Por outro lado, Rodrigo Bertolotto disse que foi combinado com Dexter falar sobre a onda de violência na periferia e que quase 1/3 da entrevista entrou na matéria. Ele ressaltou ainda que é raro um veículo de comunicação dar esse espaço para um personagem. (assista ao vídeo de Dexter em repúdio a matéria do UOL)
Outro sentido
Dexter ressaltou ainda que assuntos como a importância cultural do movimento Hip Hop e o projeto particular que ele desenvolve nos presídios, tratados durante a entrevista e que foram tirados na hora da edição, dariam outro sentido à matéria.
“Hoje eu volto para dentro da prisão para desenvolver um trabalho que vai na contramão de tudo aquilo que o jornalista tentou dizer que eu faço ou que eu apoio”, afirmou se referindo ao projeto “Como vai seu mundo?”, realizado dentro dos presídios através de oficinas de cultura e arte.
Combinado
De primeiro momento a entrevista seria realizada junto aos poetas Ferréz e Sérgio Vaz, e também com o rapper Thaíde, dando a entender que a pauta abordaria iniciativas de agitação cultural. De acordo com Dexter, como os três não tinham uma data para fazer a entrevista, a proposta então seria fazer com o rapper Marcão, do grupo DMN, e Cascão, do Trilha Sonora do Gueto. “Mas essa proposta eu não aceitei. A produção (do UOL) então ligou novamente, após a minha produtora dizer que eu não faria. Então o combinado foi que a entrevista seria só comigo. Foi quando eu aceitei fazer, porque o tema não era só violência”, contrapõe Dexter.
Outra visão
Desde abril do ano passado, quando ganhou liberdade permanente após passar 13 anos na prisão, Dexter visita unidades prisionais em todo o território nacional, levando aos reeducandos mensagens de perseverança, autoestima, conscientização política e social. O projeto “Como vai seu mundo?” é uma iniciativa que conta com a parceria do ex-juiz corregedor da Vara de Execuções Criminais de Guarulhos, Jayme Garcia dos Santos Júnior, e dos apoios do Coletivo Peso e do Instituto Crescer.

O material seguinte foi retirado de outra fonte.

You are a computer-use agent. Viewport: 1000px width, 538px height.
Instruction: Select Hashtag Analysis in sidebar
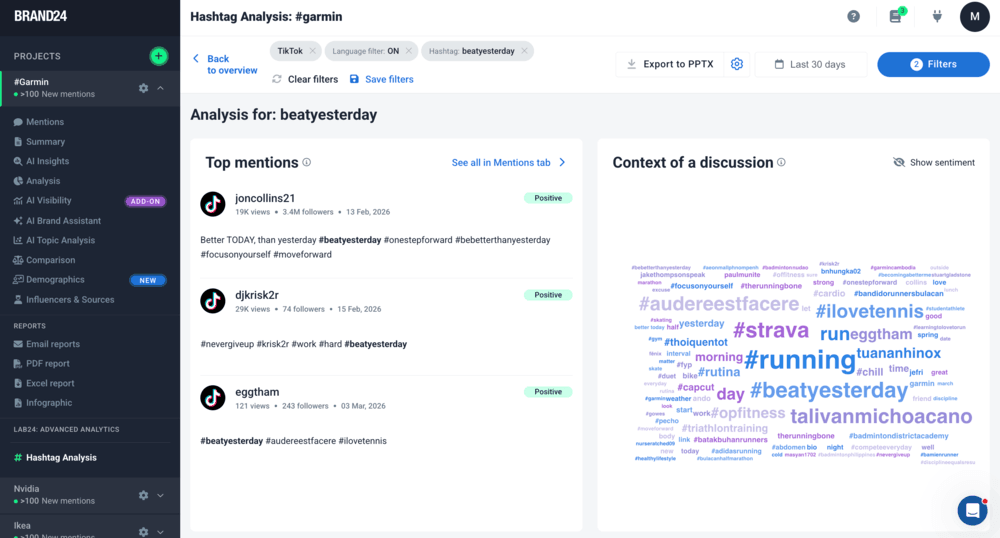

Surpreendidos pela matéria com o rapper Dexter, veiculada pelo Uol na última sexta-feira, dia 07/12/2012, a assessoria de imprensa do artista, juntamente com o mesmo, se vê no direito e na obrigação de manifestar seu repúdio com relação ao conteúdo da edição do material. Em primeiro lugar, gostaríamos de deixar claro que o artista não pertence e, tampouco, representa o PCC, facção que, segundo a mídia, atua dentro e fora dos presídios de São Paulo. Também reforçamos que, em momento algum, o rapper defende a violência como solução para problemas sociais ou de qualquer ordem.
A pauta nos foi proposta tendo como único entrevistado o Dexter. Não fomos informados que a opinião dele seria associada deliberadamente a de outras pessoas, pelo contrário, já que o artista concedeu a entrevista sem a presença de nenhum outro entrevistado. A conversa com o jornalista Rodrigo Bertolotto teve duração de cerca de uma hora e foi editada de maneira irresponsável, em vídeos de curta duração, dando ênfase apenas para trechos da fala do artista, induzindo o leitor a acreditar que o rapper faça apologia ao crime e ao PCC.
Conforme conversado previamente com o jornalista e com a produtora da reportagem, o tema em questão é bastante delicado e a forma como o material foi publicado tendencia o leitor a acreditar em uma posição que não condiz com o pensamento do artista, além de colocar em risco sua credibilidade e integridade física, e de comprometer a reputação do Hip Hop, estigmatizando o movimento.
A pauta proposta era que o Dexter abordasse temas como violência, juventude, periferia, carreira artística e Hip Hop no momento atual. Entretanto, toda a parte da entrevista em que ele fala sobre sua carreira, assim como sobre o projeto “Como Vai Seu Mundo”, desenvolvido pelo rapper dentro do sistema carcerário, ficaram integralmente de fora da edição do material publicado. Estas informações são essenciais para compreender a visão do artista sobre os assuntos em questão.
Vale lembrar também que Dexter já cumpriu seu período de reclusão e, hoje, se dedica exclusivamente a difusão de sua música e de palestras que visam sempre a paz e a conscientização de que o crime não compensa. É lamentável que o passado do artista tenha sido colocado em primeiro plano, deixando de lado seu momento atual de êxito profissional e o impacto positivo de suas mensagens.